The C18th and C19th were a time of great change in Britain. The Industrial Revolution was to change the landscape for ever from a small scale agrarian economy to a largely industrial one.
Shropshire had good deposits of coal, iron ore, limestone and clay as well as timber and water. The River Severn also provided transport for raw materials and finished goods.
Abraham Darby developed a method of producing iron using coal rather than charcoal and revolutionised iron making. Iron could be provided cheaply and in quantities needed for domestic products as well as for large scale industrial purposes. The Ironbridge was the first bridge in the world to be built from iron. Later on, large quantities of iron would be essential for the building of railways and steam locomotives.
Small scale mining for coal, ironstone, and clay led to rapid development of supporting industry and the need for housing for their workers. Canals and later railways were built to transport raw materials and goods.
The area around Blists Hill in Shropshire was at the heart of this change and is the site of many museums recording this change. It was the first World Heritage Site in Britain.
Blists Hill Victorian Town has been built on the site of a small industrial site and still has the remains of the mine, brick and tile works and blast furnaces, along with a stretch of the Shropshire Canal. There has been a mine here since 1770 and coal, iron ore, and clay have all been mined in the area. A brick works produced domestic bricks as well as firebricks for the blast furnaces which needed replacing every two years. The Shropshire canal carried raw materials and the Hay Inclined Plane transported them to the River Severn 200’ below.

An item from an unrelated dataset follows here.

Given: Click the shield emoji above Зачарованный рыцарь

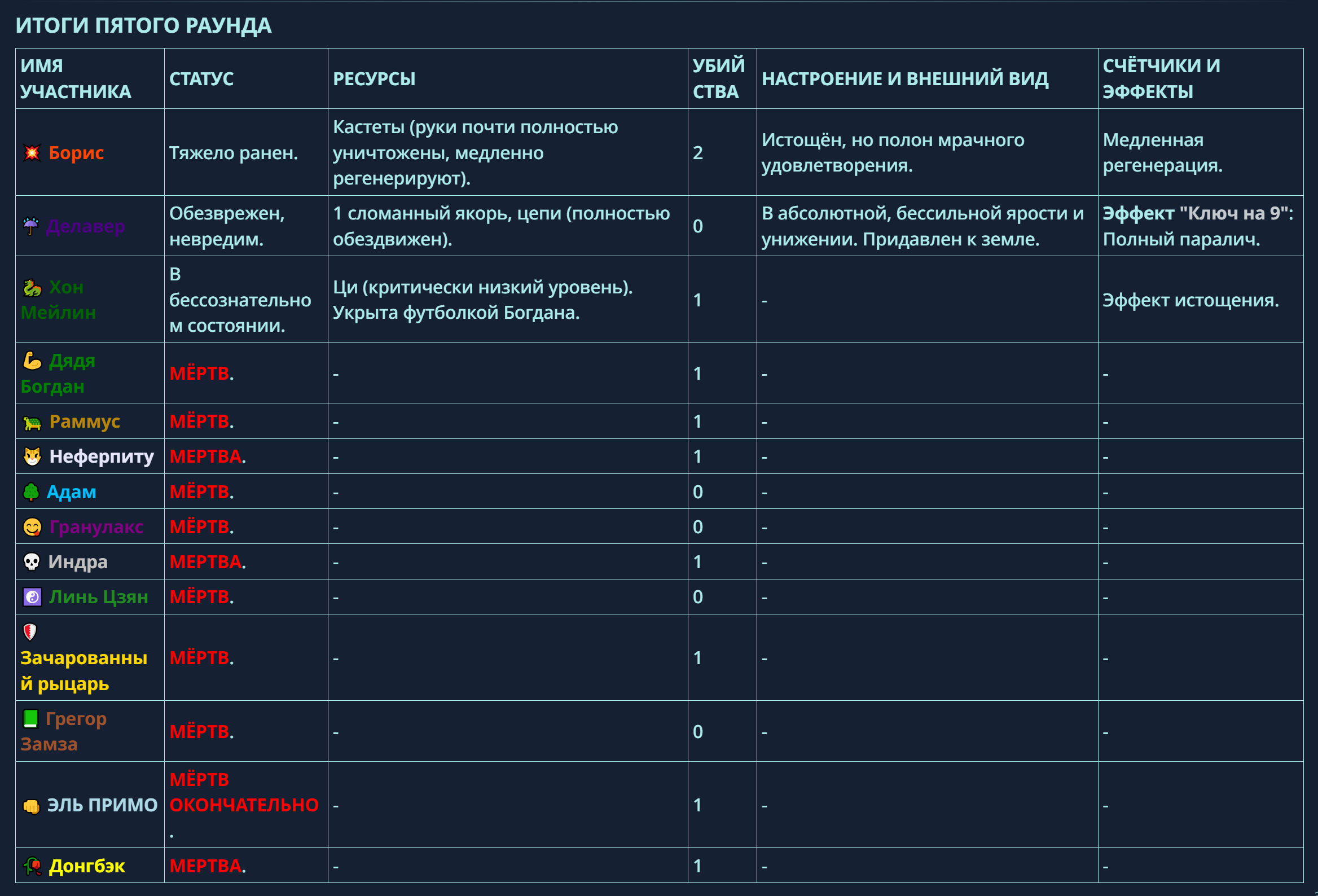Looking at the screenshot, I should pos(30,632).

The Hay Incline Plane closed in 1907, once the railways had arrived. The canal stopped being used in 1912 after the blast furnaces closed following a miner’s strike. The mine closed in 1941. The brick and tile works were the last to close in the 1950s and the tall chimneys demolished. The row of houses built for the those who worked in the local industries was demolished in the late 1960s when the remaining inhabitants moved to Telford New Town.
Blists Hill Victorian Town has been developed to show what a small industrial town might have looked like at the end of the reign of Queen Victoria. Additional buildings have either been brought from the surrounding area or else reconstructed here using recycled materials. By then the railway had arrived, replacing canal and river traffic. A siding and goods shed have been built to represent the importance of the railway.
There are examples of small industries found at that time, along with the shops and services needed by the population.
Ironworks and foundries would be needed to process iron from the blast furnaces.
Horses were still important for moving goods and raw materials so blacksmiths and harness makers were needed. Candles were still used underground although increasingly being replaced by safety lamps.
Although there is a public house, there were few problems with drunkenness as employers wanted their employees to be sober!
Shops and services were needed to support families employed in the local industry.
As the population got more disposable income, a photographers and cycle shop would be added to the list of essentials. The 1870 Education Act made schooling compulsory for children between the ages of 5 and 12, leading to the building of a school.
The settlement could not have supported a full time doctor, so a local doctor renting rooms for a surgery.
Civic pride lead to the development of small parks, often with a bandstand.
There is no church on the site, although there is a ‘tin tabernacle’. Methodism was strong among industrial workers and these small buildings could be erected quickly to give the population somewhere to worship , especially in more remote areas.
The site is divided into different sections. There is a town area with Victorian shops such as a bank, bakery, grocers, drapers and post office. There is a traditional sweet shop, pub and fish and chip shop which uses beef dripping for frying.
The industrial area contains the ironworks, foundry, and other industries supporting them. Stationary steam engines provided the power.
The Transport section includes the canal, Hay Inclined Plane as well as examples of boats that were used on the canal or river. The highlight must be the working reconstruction of a Colebrookdale steam locomotive built by Trevithick in 1802 and the world’s first steam railway locomotive.
At the far end of the site is what is described as the countryside district with a squatters cottage, toll cottage and the ‘tin tabernacle’. The funfair would have been a seasonal traction visiting many different settlements during the year.
Many of the buildings have costumed interpreters demonstrating working skills as well as answering visitors questions. Allow plenty of time for a visit and time to talk . Don’t forget to visit the bank and exchange modern money into predecimal currency to use in the shops.
It is a small and fairly compact site, making it much more accessible in a day than say places like the Black Country Living Museum or Beamish, the Living Museum of the North.
The guide book has a lot of pictures, some information about what it might have been like to live in Blists Hill, but little information about the different buildings, apart from where they came from. There is virtually nothing about the different industries. It is probably not worth buying unless you want a pictorial reminder of the visit.
Frustratingly there is little information on the web and a lack of historical information. Perhaps the record have been lost and it just doesn’t exist? There are a few information boards around the site, but not many. If you want information, you need to spend time talking to the costumed interpreters in the different buildings or around the site.
You can either buy a single attraction ticket, but if planning on visiting more than one site, the annual pass is much better value.
It was the Victorian Christmas Weekend when I visited. Everywhere was decortated for Christmas but several of the buildings were not open.